Find $m\in\mathbb{R}$ such that inequality $x^2-(m+2)x+5-m<0$ is valid $\forall~x\in(1;3)$.
How I think of it:
Set $x^2-(m+2)x+5-m=0$
The parabola will be oriented upwards. In order to satisfy the hypothesis we need the following conditions:
$x_1\leq1,~x_2\geq3$
Write coefficients:
$ \begin{cases} a=1 \\ b=-(m+2) \\ c=5-m \end{cases} $
Calculate discriminant:
$\Delta=b^2-4ac=m^2+8m-16$
Put the condition $\Delta>0$ so the equation will have 2 distinct real roots:
$m^2+8m-16>0$
Set $m^2+8m-16=0$ and find the roots:
$m_1=-4(\sqrt{2}+1),~m_2=4(\sqrt{2}-1)$
$m\in(-\infty;m_1)\cup(m_2;\infty)\Rightarrow m\in\big(-\infty;-4(\sqrt{2}+1)\big)\cup\big(4(\sqrt{2}-1);\infty\big)$
Now find the roots of the initial equation:
$x_{1,2}=\frac{-b\pm\sqrt{\Delta}}{2a}=\frac{m+2\pm\sqrt{\Delta}}{2}$
Substitute in the conditions:
$\frac{m+2-\sqrt{\Delta}}{2}\leq1\Rightarrow m\leq\sqrt{\Delta}$
$\frac{m+2+\sqrt{\Delta}}{2}\geq3\Rightarrow -m+4\leq\sqrt{\Delta}$
Substitute $\Delta$ and solve the system of inequalities:
$ \begin{cases} m\leq\sqrt{m^2+8m-16} \\ -m+4\leq\sqrt{m^2+8m-16} \end{cases} $
We can square both sides unless the left hand side is negative. Example : $-2<1$ but $(-2)^2<1^2$ is false. How can I proceed? One idea would be to make a table of signs for $m$ and $-m+4$ and take in consideration all the possible cases, then take the reunion at the end. Is there an easier way to solve these equations with square roots?
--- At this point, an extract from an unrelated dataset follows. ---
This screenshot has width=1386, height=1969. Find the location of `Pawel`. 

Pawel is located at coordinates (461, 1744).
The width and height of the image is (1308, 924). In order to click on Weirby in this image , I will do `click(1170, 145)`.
Also, am I overcomplicating this problem? Thanks for the help
You have $(\forall x\in(1,3)):f(x)<0$ if and only if $f(1),f(3)\leqslant0$. Since $f(1)=4-2m$ and $f(3)=8-4m$, you have $f(1),f(3)\leqslant0$ if and only if $4-2m\leqslant0$, which is equivalent to $m\geqslant2$.